Patrick Michels/courtesy

Civil Rights Groups Call Ken Paxton’s ‘VOTER FRAUD ALERT’ a Smokescreen for Voter Suppression

How a misleading advisory to county elections officials triggered fake news that Texas Republicans could use to bolster new barriers for voting.

by

Above: Attorney General Ken Paxton, Secretary of State David Whitley

Last month, after a double-digit increase in voter turnout during the midterms and the best election results Texas Democrats had seen in at least a quarter century, Governor Greg Abbott appointed one of his long-time, right-hand men as the state’s top elections official.
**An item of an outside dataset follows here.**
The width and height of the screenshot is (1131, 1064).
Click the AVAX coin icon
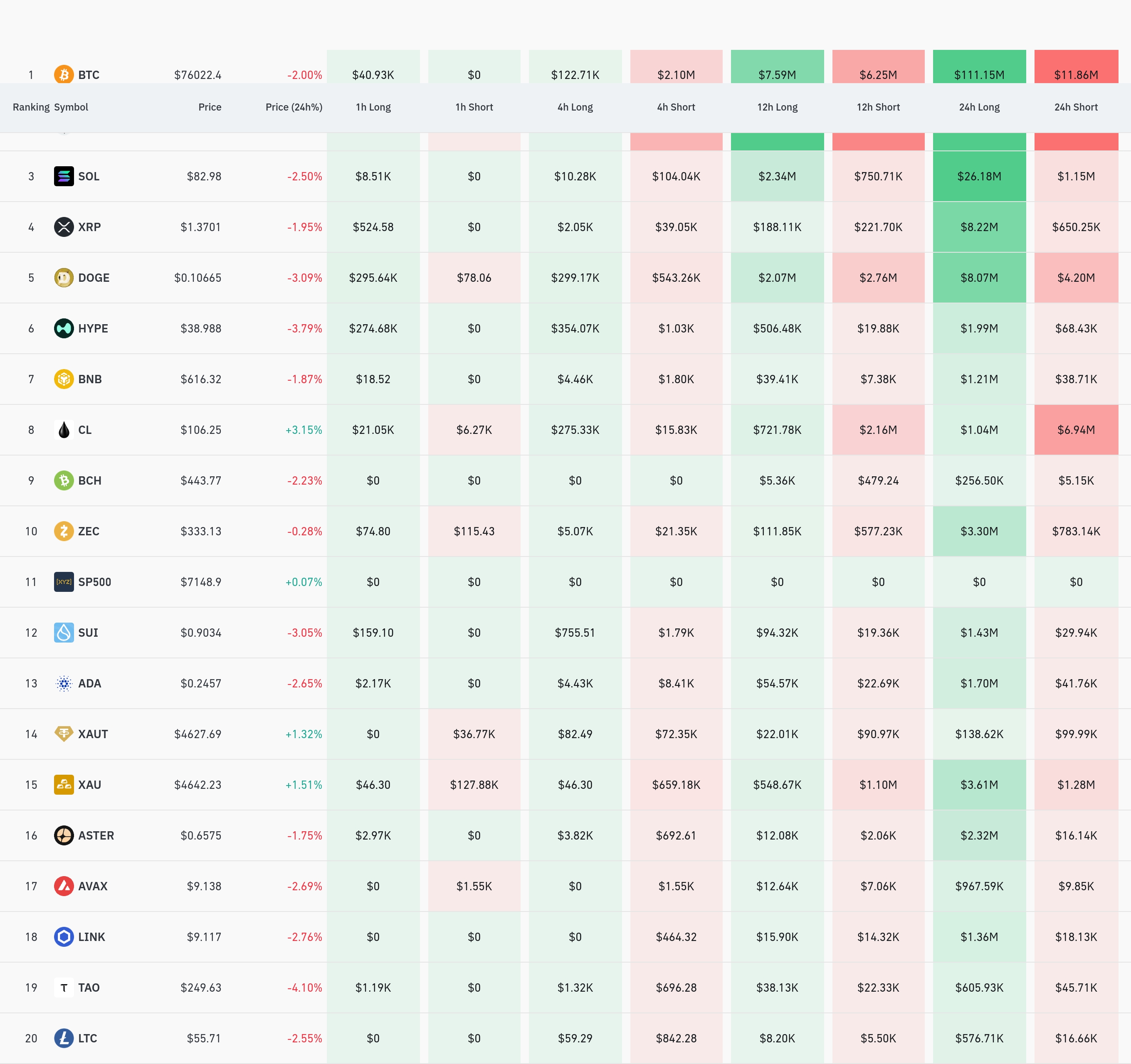(x=64, y=886)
On Friday, five weeks into the job, Secretary of State David Whitley announced a sprawling effort to police county voter rolls and “identify possible non-U.S. citizens registered to vote.”

According to an advisory Whitley’s office sent county elections administrators, the Texas Department of Public Safety had flagged 95,000 people registered to vote who, at the time they got a state driver’s license or ID card, also presented documents, such as a visa or green card, showing they weren’t citizens. Approximately 58,000 of the people authorities flagged had voted in at least one election since 1996.
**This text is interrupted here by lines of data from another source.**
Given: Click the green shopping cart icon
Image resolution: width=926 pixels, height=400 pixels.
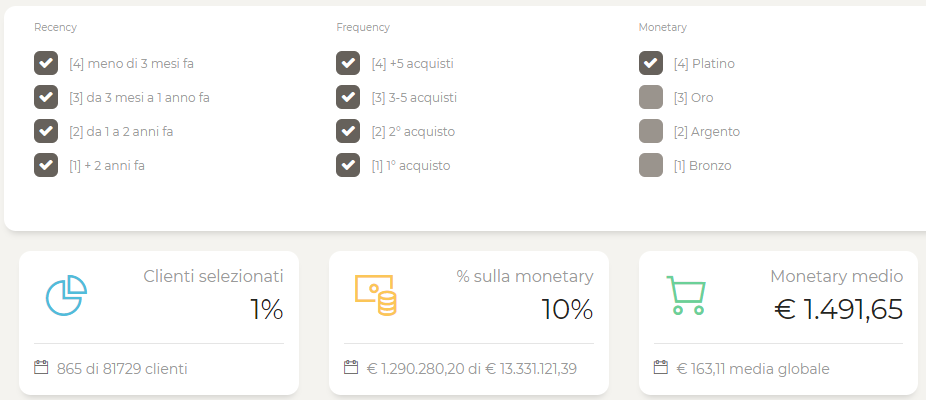Looking at the screenshot, I should pyautogui.click(x=686, y=295).
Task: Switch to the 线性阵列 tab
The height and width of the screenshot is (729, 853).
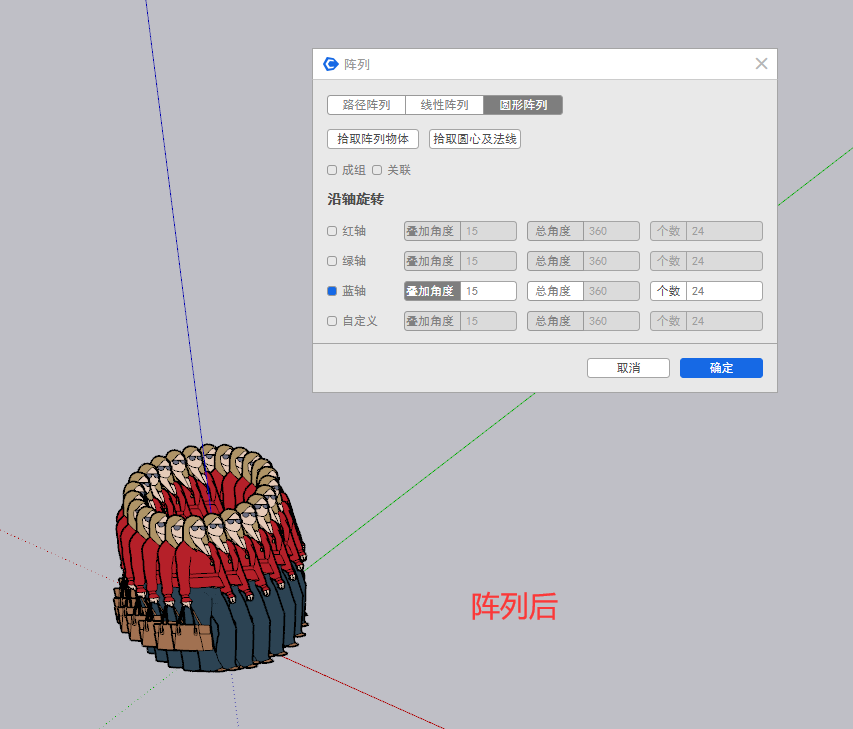Action: [x=444, y=105]
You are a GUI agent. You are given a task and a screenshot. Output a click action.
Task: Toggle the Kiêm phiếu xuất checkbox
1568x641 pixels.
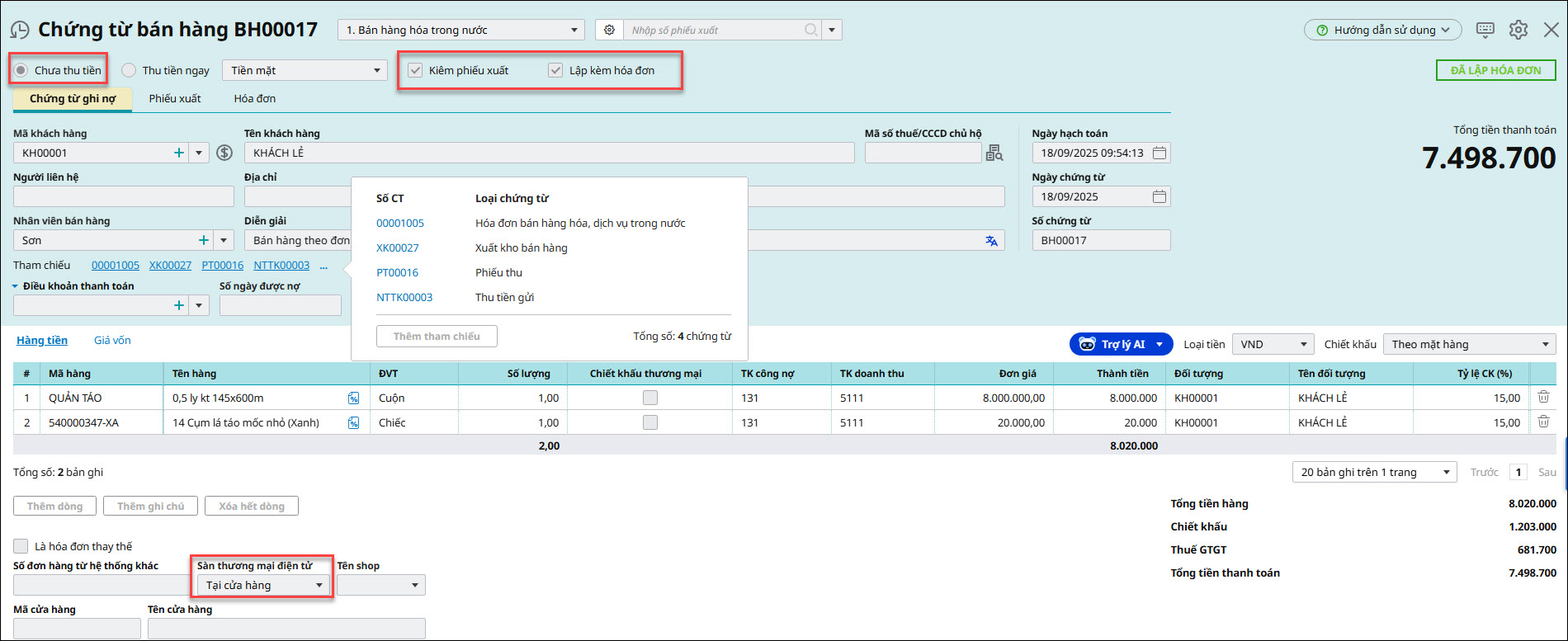pyautogui.click(x=416, y=71)
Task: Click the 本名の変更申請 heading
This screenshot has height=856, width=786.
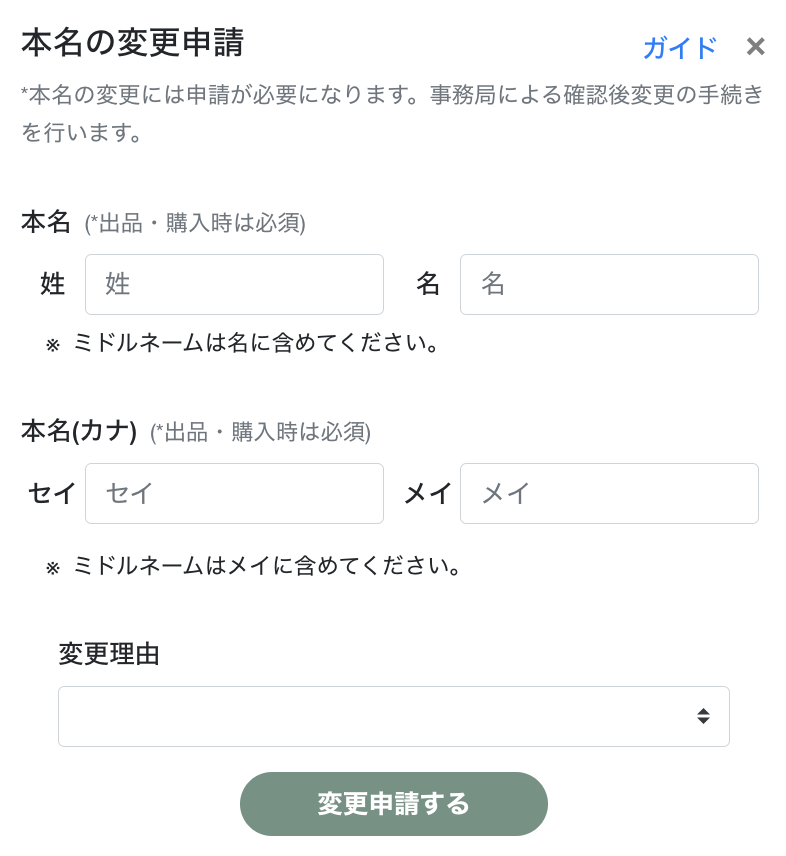Action: pyautogui.click(x=132, y=44)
That information means little on its own. Every year, tens of thousands of immigrants in Texas become naturalized citizens, and they aren’t required to notify DPS about their change of status. Still, less than an hour after Whitley announced the new effort, Attorney General Ken Paxton issued a “VOTER FRAUD ALERT,” which was quickly followed by a Republican Party of Texas press release declaring “Widespread Voter Fraud in 2018.”

Soon enough, Abbott chimed in, thanking Paxton and his former deputy “for uncovering and investigating this illegal vote registration.” All of which quickly fueled misleading and flat-out bogus reporting from major state media outlets, including from the Fort Worth Star-Telegram (“58,000 non-U.S. citizens voted in at least one election here, election official says”) and Texas Public Radio (“Texas Secretary of State Removes 95,000 Non-Citizen Registered Voters”). Not one to pass on fake news, President Donald Trump on Sunday morning falsely told the nation that “58,000 non-citizens voted in Texas, with 95,000 non-citizens registered to vote.”

The thousands of names flagged by authorities were sent to county elections administrators, who have the option of threatening to revoke  registrations if suspect voters fail to respond with proof of citizenship within 30 days. The whole thing sure looked like another one of the Texas GOP’s voter suppression efforts.

On Monday, a coalition of leading civil rights groups asked Whitley’s office to rescind its advisory and address “serious questions about the methodology, origin and timing” of its investigation. The groups also sent a letter to local elections officials urging them to take no action until Whitley’s office implements safeguards to protect lawfully registered naturalized citizens from being targeted.

According to the Texas Tribune, Galveston County has already started sending out notices asking for proof of citizenship. Other local officials, including in Bexar County, have said they are seeking counsel first. Local elections officials in several counties told media outlets that the list of 95,000 registered voters includes a significant number of names that shouldn’t have been listed. In Tarrant County, for example, the Fort Worth Star-Telegram reported that 20 percent of the names shouldn’t have been on the list. The secretary of state’s office didn’t provide specifics, but said it was alerting counties that some names were mistakenly included.

Voting rights groups argue that Republican leaders are creating a smokescreen for new voter suppression laws by ginning up unsubstantiated claims of widespread voter fraud while potentially purging thousands of eligible Texans from voter rolls. On Friday, Abbott teased his support for legislation filed by state Representative Mike Lang, R-Granbury, which would require proof of citizenship for voter registration. State Senator Pat Fallon, R-Prosper, responded to the weekend’s news by filing a companion bill in the upper chamber on Monday.

On Tuesday, Latino civil rights group LULAC filed a lawsuit in federal court in San Antonio alleging that Whitley and Paxton had violated the Voting Rights Act. The suit claims Texas Republicans are intimidating Hispanic voters with “data that is suspect on its face” and refusing to provide details to the public on how the figures were compiled.

“It is, in short, a plan carefully calibrated to intimidate legitimate registered voters from continuing to participate in the election process,” the lawsuit reads. “The pretextual facade of concern about rampant voter fraud provides no cover for the voter intimidation at work here.”